Skeletal metastasis is a lethal component of many advanced cancers including prostate, the second most common cancer among men. Patients whose prostate cancer is localized and detected early benefit from multiple treatment options ranging from active surveillance to radiation and surgery, resulting in a 5-year survival rate of nearly 100%. Unfortunately, the prognosis and survival for patients with advanced metastatic disease is much worse due to the highly aggressive nature of the disease and a paucity of treatment options. Understanding the mechanisms and interactions that occur between metastatic cancer cells and the bone will enable the future treatment landscape for bone metastatic prostate cancer to expand, thereby improving patient outcomes. Our current knowledge of how metastatic prostate cancer cells interact with the bone is summarized in a model known as the “vicious cycle.” Numerous fundamental vicious cycle factors have been identified, including parathyroid hormone-related protein (PTHrP), while additional elements, such as matrix metalloproteinases (MMPs), are progressively being discovered and added to the model.

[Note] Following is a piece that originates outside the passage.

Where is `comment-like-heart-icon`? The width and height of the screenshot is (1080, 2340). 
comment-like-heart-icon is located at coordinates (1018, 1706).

PTHrP is a critical regulator of bone resorption and augments osteolysis in skeletal malignancies. In Chapter 2, we report that the mature PTHrP1-36 hormone is processed by MMPs to yield a stable product, PTHrP1-17. PTHrP1-17 retains the ability to signal through PTH1R to induce calcium flux and ERK phosphorylation but not cyclic AMP production or CREB phosphorylation. Notably, PTHrP1-17 promotes osteoblast migration and mineralization in vitro, and systemic administration of PTHrP1-17 augments ectopic bone formation in vivo. Further, in contrast to PTHrP1-36, PTHrP1-17 does not affect osteoclast formation/function in vitro or in vivo. Finally, immunoprecipitation-mass spectrometry analyses using PTHrP1-17-specific antibodies establish that PTHrP1-17 is indeed generated by cancer cells. Thus, MMP-directed processing of PTHrP disables the osteolytic functions of the mature hormone to promote osteogenesis, indicating important roles for this mechanism in bone remodeling in normal and disease contexts.

MMPs have traditionally been associated with cancer progression based on their extracellular matrix degrading activities. However, it has become evident that their regulation of non-extracellular matrix substrates can exert both contributive and protective effects during tumorigenesis. Previous studies of matrix metalloproteinase-3 (MMP-3) have demonstrated tissue dependent pro- and anti-tumorigenic effects, but despite elevated expression, its roles have not been explored in bone metastatic prostate cancer. In Chapter 3, we show that tumor-derived MMP-3 contributes to prostate tumor growth in bone. In vitro, we observe that silencing MMP-3 reduces prostate cancer cell proliferation. Further, we found increased levels of IGFBP3, a known MMP-3 substrate, and decreased IGF-1R, ERK, and AKT phosphorylation in the MMP-3 silenced cells. Notably, we also observe reduced tumor growth and proliferation in in vivo intratibial models when tumor-derived MMP-3 expression is silenced. These data suggest that increased MMP-3 expression by prostate cancer cells contributes to their proliferation in bone by regulating the activity of the IGF/IGF-1R signaling axis.

Taken together, our studies indicate that MMPs possess important functional roles in bone metastatic prostate cancer. We believe that elucidation of these mechanisms and their contributions to the vicious cycle of bone metastasis will offer novel opportunities to design effective therapeutic treatment options.